**Instructions for the task**
Start at the line with "storia (46, 1340)" in the records below, stop at the line with "Marco Revelli (32, 915)", and return every line in that span exactly, the two end lines included.

**Data excerpts**

[Start of section]

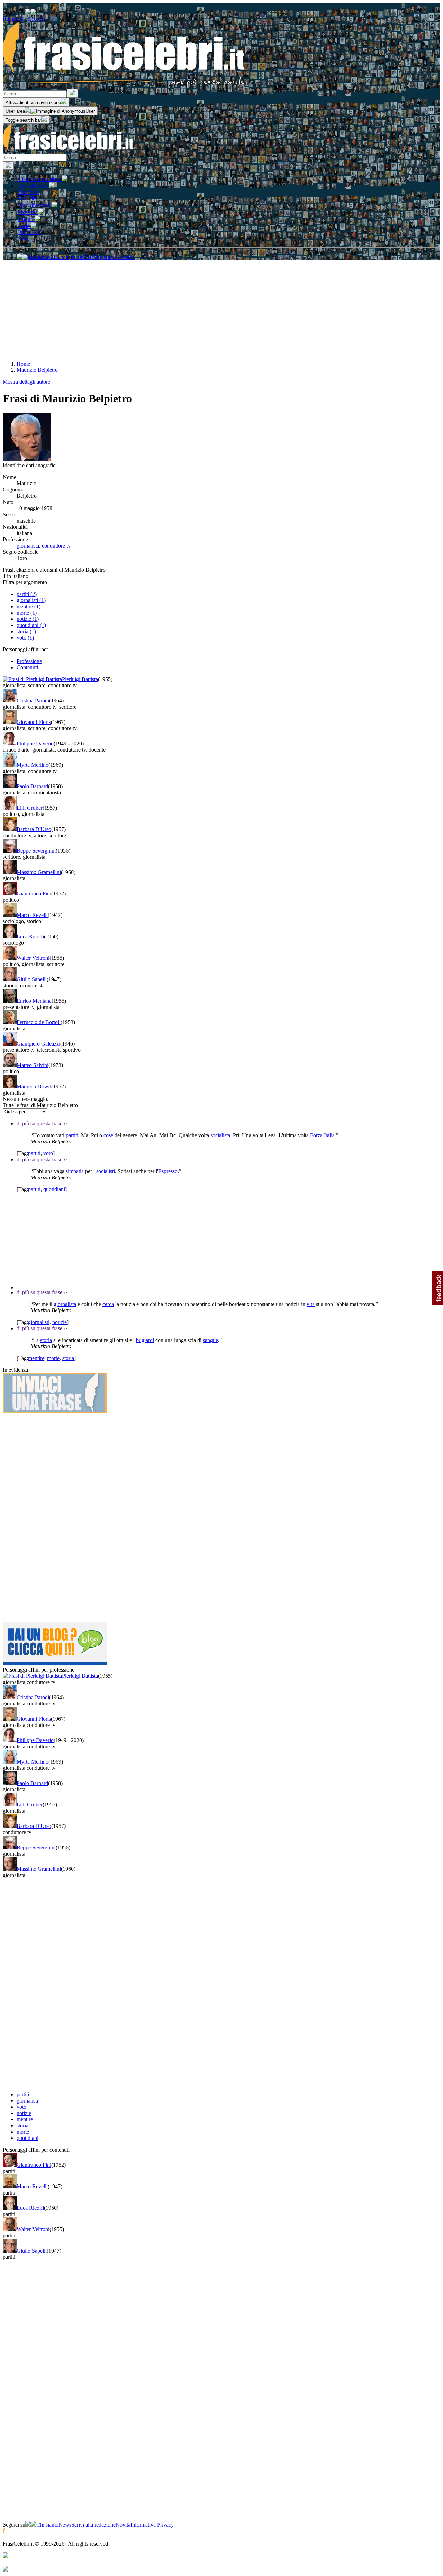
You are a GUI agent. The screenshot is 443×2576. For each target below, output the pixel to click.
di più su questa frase (42, 1123)
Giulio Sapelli (32, 979)
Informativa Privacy (152, 2525)
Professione (29, 661)
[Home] (68, 151)
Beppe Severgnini (36, 851)
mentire (36, 1358)
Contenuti (27, 667)
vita (311, 1304)
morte (53, 1358)
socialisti (105, 1171)
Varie (24, 226)
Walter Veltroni (33, 958)
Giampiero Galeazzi (38, 1044)
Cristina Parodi (33, 700)
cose (108, 1135)
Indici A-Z (29, 232)
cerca (108, 1304)
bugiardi (145, 1340)
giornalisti (38, 1322)
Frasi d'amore (33, 186)
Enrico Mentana (34, 1001)
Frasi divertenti (35, 205)
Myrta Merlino (32, 765)
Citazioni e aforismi (40, 179)
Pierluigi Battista (80, 679)
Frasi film (28, 192)
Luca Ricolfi (30, 936)
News (64, 2525)
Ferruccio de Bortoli (39, 1022)
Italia (329, 1135)
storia (46, 1340)
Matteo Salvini (32, 1065)
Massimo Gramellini (39, 872)
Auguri (26, 219)
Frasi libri (28, 198)
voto (48, 1153)
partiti (72, 1135)
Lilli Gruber (30, 808)
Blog (23, 238)
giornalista (28, 546)
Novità (123, 2525)
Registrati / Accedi (23, 19)
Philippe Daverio (35, 743)
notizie (59, 1322)
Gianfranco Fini (34, 893)
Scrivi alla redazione (93, 2525)
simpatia (75, 1171)
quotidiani (54, 1189)
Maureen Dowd (34, 1086)
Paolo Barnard (32, 786)
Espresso (168, 1171)
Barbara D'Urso (34, 829)
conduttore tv (56, 546)
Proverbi (28, 212)
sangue (210, 1340)
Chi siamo (47, 2525)
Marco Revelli (32, 915)
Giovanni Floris (34, 722)
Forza (316, 1135)
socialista (220, 1135)
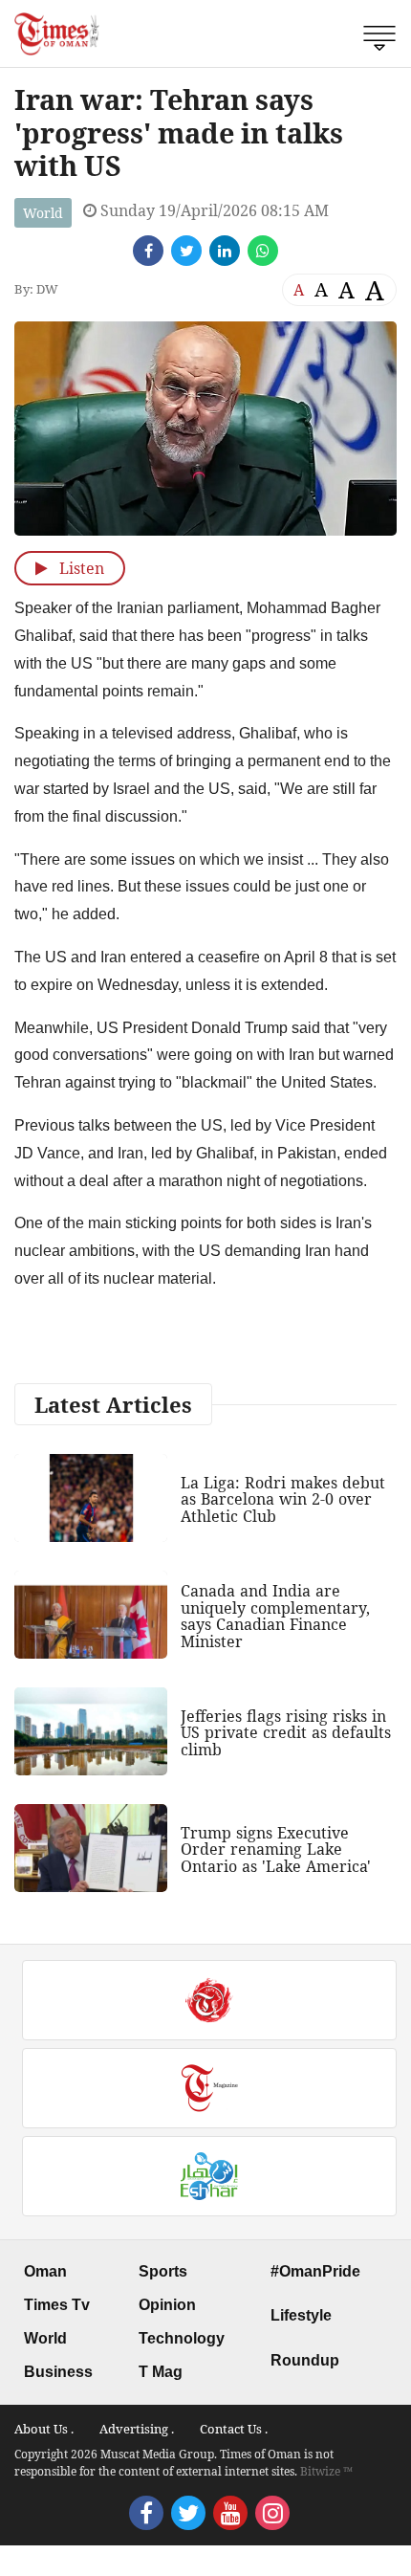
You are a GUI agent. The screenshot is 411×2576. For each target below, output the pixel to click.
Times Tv (57, 2305)
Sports (163, 2271)
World (43, 213)
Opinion (167, 2305)
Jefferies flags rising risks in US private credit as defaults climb (286, 1733)
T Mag (161, 2372)
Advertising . (136, 2428)
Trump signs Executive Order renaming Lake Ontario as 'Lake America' (276, 1849)
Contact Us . (234, 2428)
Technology (182, 2338)
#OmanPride (315, 2271)
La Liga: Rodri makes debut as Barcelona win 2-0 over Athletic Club (283, 1499)
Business (58, 2372)
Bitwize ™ (326, 2471)
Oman (45, 2271)
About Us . (44, 2428)
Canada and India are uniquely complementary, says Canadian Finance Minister (275, 1616)
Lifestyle (301, 2315)
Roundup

[End of section]

**Final answer**
storia (46, 1340)
Matteo Salvini (32, 1065)
Massimo Gramellini (39, 872)
Auguri (26, 219)
Frasi libri (28, 198)
voto (48, 1153)
partiti (72, 1135)
Lilli Gruber (30, 808)
Blog (23, 238)
giornalista (28, 546)
Novità (123, 2525)
Registrati / Accedi (23, 19)
Philippe Daverio (35, 743)
notizie (59, 1322)
Gianfranco Fini (34, 893)
Scrivi alla redazione (93, 2525)
simpatia (75, 1171)
quotidiani (54, 1189)
Maureen Dowd (34, 1086)
Paolo Barnard (32, 786)
Espresso (168, 1171)
Barbara D'Urso (34, 829)
conduttore tv (56, 546)
Proverbi (28, 212)
sangue (210, 1340)
Chi siamo (47, 2525)
Marco Revelli (32, 915)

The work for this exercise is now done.